Moreover, while Section 6, Rule VI of the NLRC Rules of Procedure allows the reduction of the appeal bond upon motion of the appellant, the exercise of the authority is not a matter of right on the part of the movant but lies within the sound discretion of the NLRC upon showing of meritorious grounds.[14] As was held in the recent case of Ramirez, vs. Court of Appeals,[15] the liberal interpretation and application of rules apply only to proper cases of demonstrable merit and under justifiable causes and circumstances. Thus, while the bond may be reduced upon motion by the employer, this is subject to the following conditions: (1) the motion to reduce the bond shall be based on the meritorious ground; and (2) a reasonable amount in relation to the monetary award is posted by the appellant.

In this case, petitioner failed to show that his motion for reduction of bond was based on meritorious grounds. His excuse that his business was neither that big nor profitable such that he cannot post a bond equivalent to the total award of P114,187.97 is specious and unacceptable. For one, no evidence was adduced to prove his financial predicament. For another, even conceding arguendo his claimed financial hardship, the law does not require him to pay outright the monetary award but allows him the option of posting a surety bond thru a reputable bonding company duly accredited by the Commission or the Supreme Court. This undercuts the notion of financial hardship as a justification for the inability to timely post the required bond.[16] As emphasized in Biogenerics Marketing and Researched Corporation vs. NLRC, viz:
"It is not an excuse that the over P2 million award is too much for a small business enterprise, like the petitioner company, to shoulder. The law does not require its outright payment, but only the posting of a bond to ensure that the award will be eventually paid should the appeal fail. What petitioners have to pay is a moderate and reasonable sum for the premium for such bond.[17]
Further arguing that the dismissal of the appeal based on technicality is frowned upon, petitioner urges that he be given the fullest opportunity to prove the merits of his case to serve the ends of justice.

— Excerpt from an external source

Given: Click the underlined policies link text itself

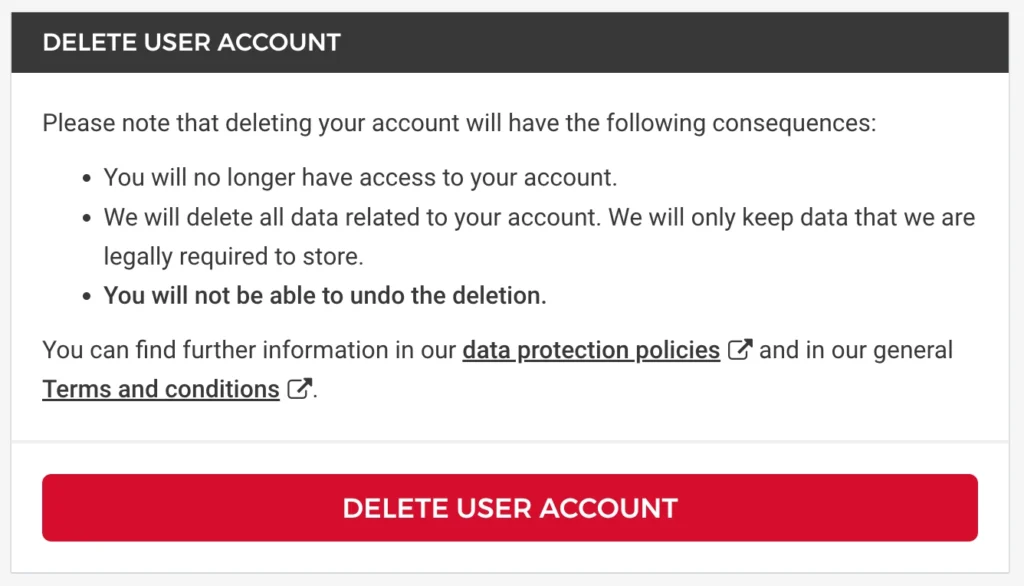Looking at the screenshot, I should point(590,349).
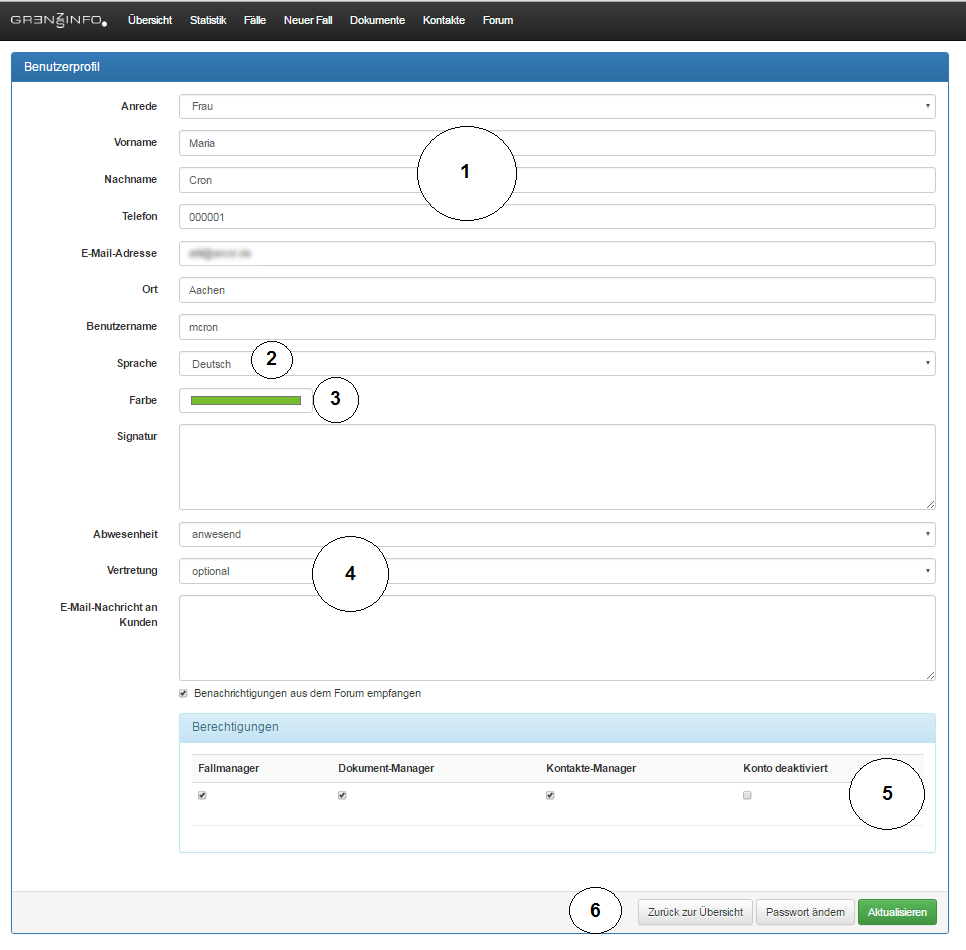Select Neuer Fall in navigation
966x950 pixels.
point(308,20)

Again, the argument fails to persuade.

The rule on liberal construction is not a license to disregard the rules of procedure. Rules of procedure exist for a purpose, and to disregard such rules in the guise of liberal construction would be to defeat such puropose.[18] Moreover, as time and again held, Article 223 of the Labor Code, which prescribes the appeal bond requirement, is a rule of jurisdiction and not of procedure. There is little leeway for condoning a liberal interpretation thereof, and certainly none premised on the ground that its requirements are mere technicalities. It must be emphasized that there is no inherent right to an appeal in a labor case, as it arises solely from grant of statute, namely, the Labor Code. For the same reason, it has been repeatedly emphasized that the requirement for posting an appeal bond is not merely procedural but jurisdictional and non-compliance therewith is fatal and has the effect of rendering the judgment final and executory.[19]

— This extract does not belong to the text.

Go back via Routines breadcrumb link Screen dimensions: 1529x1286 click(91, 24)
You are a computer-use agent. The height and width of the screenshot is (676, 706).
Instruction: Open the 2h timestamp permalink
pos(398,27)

WHEREFORE, foregoing premises considered, the petition is hereby DENIED.

SO ORDERED.

Villon and Lazaro-Javier, JJ., concur.



[1] Rollo, pp. 20-25.

[2] Ibid., pp. 49-59

[3] Ibid., pp. 46-48

[4] Ibid., pp. 28-29

[5] Stolt-Nielsen Marine Services, Inc. (Now Stolt-Nielsen Transportation Group, Inc.) vs. NLRC, et al. G. R. No. 147623, December 13, 2005.

[6] Ramirez vs. Court of Appeal, G. R. No. 182626, December 4, 2009.

[7] Coral Point Development Corporation v. National Labor Relations Commission, 383 Phil 456 (2000).

[8] Computer Innovations Center, Inc. et al., vs. NLRC. et al., G.R. No. 152410, June 29, 2005.

[9] Colby Construction and Management Conrporation vs. NLRC, G. R. No. 170099, November 28, 2007.

[10] G.R. No. 96078, 205 SCRA 69 (1992).

[11] G.R. No. 113051, 289 SCRA 407 (1998).

[12] G.R. No. 93690, 202 SCRA 597 (1991).

[13] G.R. No. 116476-84, 290 SCRA 4,08 (1998).

[14] Supra., note no. 5.

[15] G.R. No. 182626, December 4, 2009.

[16] Supra., note no. 7.

[17] G.R. No. 122725, September 8, 1999.

[18] Cordova vs. Keysa's Boutique, G.R. No. 156379, September 16, 2005.

[19] Ramirez vs. Court of Appeals, G.R. No. 182626, December 4, 2009.